Recursive CTE performance depends on hierarchy depth and branching factor. Wide, shallow trees perform better than narrow, deep trees. Each recursion level processes results from the previous level, so depth directly impacts total rows processed.

# Monitor recursive CTE performance
def analyze_hierarchy_performance(root_id)
  sql = <<-SQL
    WITH RECURSIVE category_tree AS (
      SELECT id, parent_id, name, 1 as level
      FROM categories WHERE id = $1
      
      UNION ALL
      
      SELECT c.id, c.parent_id, c.name, ct.level + 1
      FROM categories c
      JOIN category_tree ct ON c.parent_id = ct.id
    )
    SELECT 
      level,
      COUNT(*) as nodes_at_level,
      SUM(COUNT(*)) OVER (ORDER BY level) as cumulative_nodes
    FROM category_tree
    GROUP BY level
    ORDER BY level
  SQL

  Category.connection.exec_query(sql, 'Hierarchy Stats', [[nil, root_id]])
end

Caching subquery results reduces repeated computation. Application-level caching stores subquery results in Redis or Memcached for reuse across requests.

# Cache expensive subquery results
class Product < ApplicationRecord
  def self.active_category_ids
    Rails.cache.fetch('active_category_ids', expires_in: 1.hour) do
      Category.where(active: true).pluck(:id)
    end
  end

  def self.in_active_categories
    where(category_id: active_category_ids)
  end
end

# Cache CTE results for complex reports
class SalesMetrics
  def self.daily_summary(date)
    cache_key = "sales_summary:#{date}"
    
    Rails.cache.fetch(cache_key, expires_in: 24.hours) do
      sql = <<-SQL
        WITH daily_orders AS (
          SELECT id, customer_id, total_amount
          FROM orders
          WHERE DATE(created_at) = $1
        ),
        customer_stats AS (
          SELECT customer_id, COUNT(*) as order_count, SUM(total_amount) as total
          FROM daily_orders
          GROUP BY customer_id
        )
        SELECT 
          COUNT(DISTINCT customer_id) as unique_customers,
          SUM(order_count) as total_orders,
          SUM(total) as revenue
        FROM customer_stats
      SQL

      Order.connection.exec_query(sql, 'Daily Summary', [[nil, date]]).first
    end
  end
end

Common Patterns

Filtering with subqueries represents the most common pattern. The WHERE clause uses subqueries to filter rows based on aggregated or derived conditions.

# Find above-average performers
Employee.where('salary > (SELECT AVG(salary) FROM employees)')
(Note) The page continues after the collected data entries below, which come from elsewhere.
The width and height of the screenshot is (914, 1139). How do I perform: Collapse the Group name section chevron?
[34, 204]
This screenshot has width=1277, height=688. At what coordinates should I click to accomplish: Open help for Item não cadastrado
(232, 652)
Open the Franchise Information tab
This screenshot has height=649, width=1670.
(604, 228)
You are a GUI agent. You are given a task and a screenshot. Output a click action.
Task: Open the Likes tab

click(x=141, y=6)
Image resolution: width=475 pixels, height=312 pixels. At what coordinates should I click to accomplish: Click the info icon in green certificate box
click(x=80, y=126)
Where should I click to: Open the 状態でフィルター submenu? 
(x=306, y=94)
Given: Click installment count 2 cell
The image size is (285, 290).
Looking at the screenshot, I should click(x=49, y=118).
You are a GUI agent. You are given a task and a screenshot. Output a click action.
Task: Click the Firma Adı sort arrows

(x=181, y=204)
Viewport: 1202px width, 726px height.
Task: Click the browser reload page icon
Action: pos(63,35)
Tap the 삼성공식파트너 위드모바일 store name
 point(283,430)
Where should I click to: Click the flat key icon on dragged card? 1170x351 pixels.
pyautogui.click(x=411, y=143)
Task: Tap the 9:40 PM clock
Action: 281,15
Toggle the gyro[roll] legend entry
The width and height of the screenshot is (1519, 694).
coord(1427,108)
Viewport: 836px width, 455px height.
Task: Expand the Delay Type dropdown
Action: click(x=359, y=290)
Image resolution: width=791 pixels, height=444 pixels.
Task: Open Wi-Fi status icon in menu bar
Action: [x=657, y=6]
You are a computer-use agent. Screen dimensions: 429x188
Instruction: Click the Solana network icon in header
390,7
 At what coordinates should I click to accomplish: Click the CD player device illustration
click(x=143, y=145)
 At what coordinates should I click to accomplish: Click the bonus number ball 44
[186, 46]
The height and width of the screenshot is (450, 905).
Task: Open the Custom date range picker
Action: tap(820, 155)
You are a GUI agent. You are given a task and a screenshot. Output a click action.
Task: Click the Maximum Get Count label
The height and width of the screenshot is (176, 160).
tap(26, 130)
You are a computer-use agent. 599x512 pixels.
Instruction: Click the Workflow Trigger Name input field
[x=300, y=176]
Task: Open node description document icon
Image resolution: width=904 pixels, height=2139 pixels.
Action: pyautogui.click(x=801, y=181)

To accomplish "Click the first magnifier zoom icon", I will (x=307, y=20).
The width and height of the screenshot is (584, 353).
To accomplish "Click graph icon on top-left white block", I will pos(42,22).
# Find products in top-selling categories
Product.where(
  'category_id IN (
    SELECT category_id FROM products 
    GROUP BY category_id 
    HAVING SUM(units_sold) > 1000
  )'
)

# Find customers with no recent orders
Customer.where(
  'NOT EXISTS (
    SELECT 1 FROM orders 
    WHERE orders.customer_id = customers.id 
    AND orders.created_at > ?
  )', 90.days.ago
)

Derived tables in FROM clauses treat subquery results as temporary tables. This pattern enables aggregation followed by filtering or joining.

# Aggregate then filter - requires derived table
sql = <<-SQL
  SELECT ds.*
  FROM (
    SELECT category_id, AVG(price) as avg_price, COUNT(*) as product_count
    FROM products
    GROUP BY category_id
  ) ds
  WHERE ds.product_count > 10 AND ds.avg_price > 50
SQL

Product.connection.exec_query(sql)

# Equivalent using CTE for readability
sql = <<-SQL
  WITH category_stats AS (
    SELECT category_id, AVG(price) as avg_price, COUNT(*) as product_count
    FROM products
    GROUP BY category_id
  )
  SELECT * FROM category_stats
  WHERE product_count > 10 AND avg_price > 50
SQL

Multiple CTE chaining builds complex logic incrementally. Each CTE performs one logical step, and later CTEs reference earlier results.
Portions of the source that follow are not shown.